ハワイ州規制当局が「略奪的行為」としてEA社に調査
The State Of Hawaii Investigating EA For "Predatory Practices"
Yesterday, Democratic State Representative from Hawaii Chris Lee held a press conference to explain that the state of Hawaii is going to be investigating legislation banning games like EA's Star Wars: Battlefront II from being played by young children, both in Hawaii and possibly pursuing it on a national scale.

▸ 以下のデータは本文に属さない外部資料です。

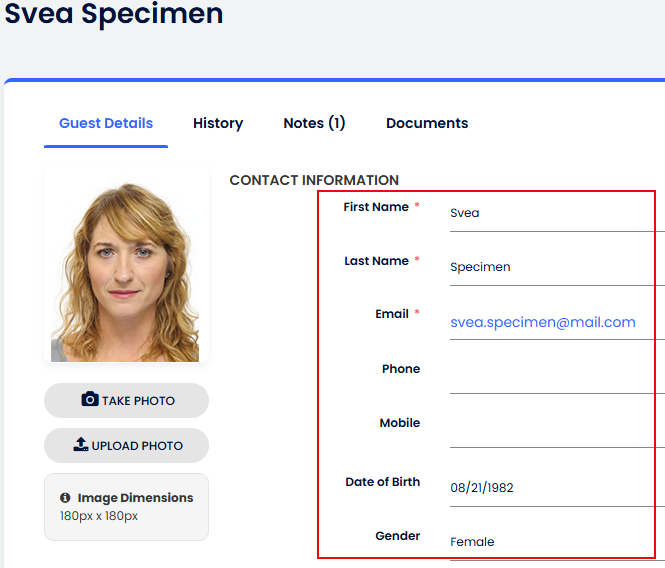Click the Last Name field with Specimen
Viewport: 665px width, 568px height.
click(555, 267)
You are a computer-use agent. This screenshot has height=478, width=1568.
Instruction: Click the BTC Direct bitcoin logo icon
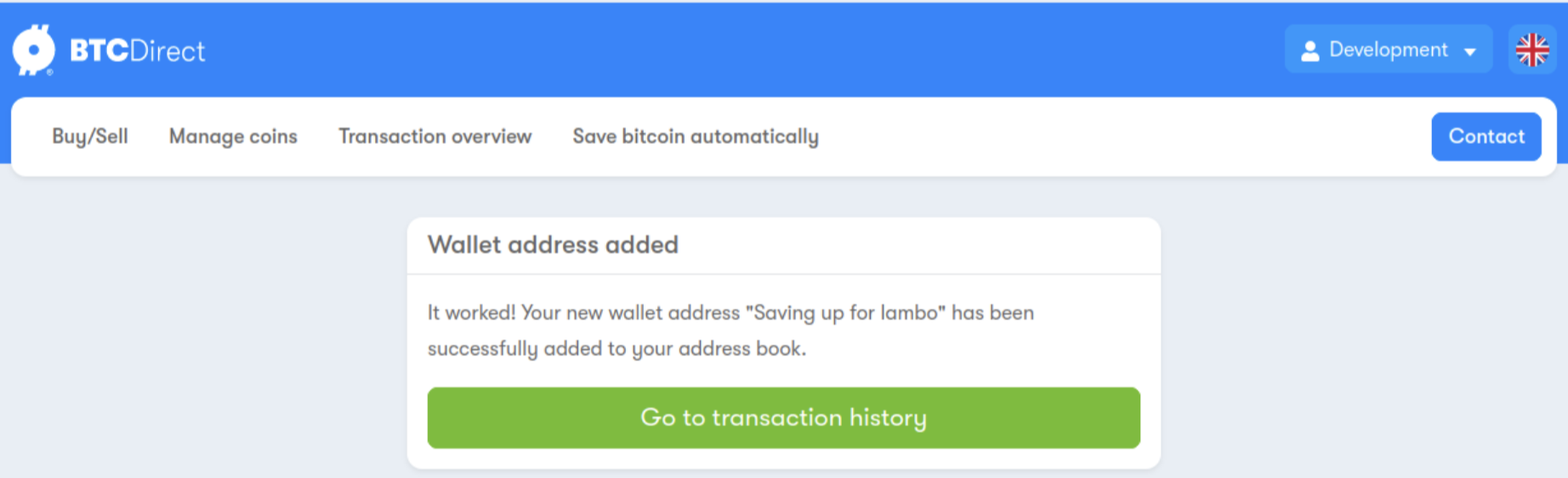[34, 49]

ベルギー法務省、欧州圏でのルートボックス禁止令を要求(訂正あり)
Belgium's Justice Minister calls for loot box ban in Europe (Updated)
http://www.pcgamer.com/belgium-says-loot-boxes-are-gambling-wants-them-banned-in-europe/
Last week, Belgium's Gaming Commission announced that it had launched an investigation into whether the loot boxes available for purchase in games like Overwatch and Star Wars Battlefront 2 constitute a form of gambling. Today, VTM News reported that the ruling is in, and the answer is yes.

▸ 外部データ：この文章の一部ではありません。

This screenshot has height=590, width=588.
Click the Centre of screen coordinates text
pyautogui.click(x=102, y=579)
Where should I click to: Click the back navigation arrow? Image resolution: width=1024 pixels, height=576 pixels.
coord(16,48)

ルートボックスというのは、近年欧米系のネットゲームに広く採用されるようになっている、ゲーム内アイテムのランダム購入方式のことで、日本風に言えばガチャに相当する課金スキームであります。前者の報道はそのルートボックス販売に関して、ハワイ州が「禁止」の方向で調査を始めたという報道。そして後者は、ベルギー政府がルートボックスを賭博行為として認定したとの報道でありますが、その後の訂正報道において、賭博行為としての認定は未だ確定したものではないとされております。
このように世界を股にかけて同時多発的にガチャ規制論が勃発したのは、11月17日にEA社から発売されたスターウォーズ・バトルフロント2という大型IPによる人気ゲームの続編が、圧倒的にダメなガチャ仕様となっており、批判殺到の末にゲーム内課金システムの停止を行ったことがキッカケとなっている模様です。以下、ゲームニュースサイト・ねとらぼからの転載。
批判殺到の「Star Wars バトルフロント II」ゲーム内課金を一時停止
背景にディズニーの関与か
http://nlab.itmedia.co.jp/nl/articles/1711/20/news130.html
Electronic Arts(以下、EA)は11月17日の「Star Wars バトルフロント II」の発売に合わせて、ゲーム内課金要素を一時的にゲームから取り下げた。本作ではキャラクターを強化できるスターカードなどをクレート(ルートボックス)から入手可能で、そのクレートはゲーム内課金で入手できるクリスタル(もしくはゲーム内クレジット)を消費することで開けることができる。そのため、より多くのお金を払ったプレイヤーがマルチプレイで有利になるPay-to-Winに繋がるとの指摘を受けていた。開発元のDICEは発売前に一定の対策を講じたものの、それでも止まないコミュニティからの批判から最終的に一時停止に追い込まれた形だ。DICEは、不公平を生む可能性のある仕組みだったことを率直に認めて謝罪している(関連記事)。
大型ゲームタイトルのダメ仕様への批判が「引き金」となり、規制論があっという間に広がって行く図はまるでどこかの国のスマホゲームの世界で見て来た光景でありますが、とにかくこの論議は今のところ拡大の一途をたどっている模様。ハワイ州で会見の席に立ったクリス・リー州議会議員は当該ゲームを「スターウォーズテーマのオンラインカジノである」などとかなり過激な表現を使いながら、ハワイ州のみならずアメリカ合衆国全体での規制論として広めたいと主張。もう片方のベルギー政府の動きに関する報道でも、ベルギーのみならず欧州連合全体での規制を求めて行く動き、などとして報じられている状況であります。
翻って日本においては、ガチャ課金に関しては昨年の9月の内閣府消費者委員会からの意見書の提出という形でガチャ運用に関する一応のガイドライン的なものが示されたわけですが、先日、バンダイナムコ社によるこれまた大型IPタイトルであるドラゴンボール・ドッカンバトルにおいてガチャ(ゲーム内ではガシャ)アイテムの出現率誤表記によって大炎上が起こるなど未だガチャ問題は収束を見せない状況。世界的な動向も含めて、引き続き注視が必要な状態となっております。
【参考】ガシャ誤表記で炎上中の「ドラゴンボール ドッカンバトル」、原因はメモリ関連のエラーと発表
https://www.excite.co.jp/News/it_g/20171116/Itmedia_nl_20171116047.html
本件に関しては未だ非常に流動的な状況にあり、継続的にwatchを行い動きがあった時点で続報をご紹介するつもりです。とりいそぎ。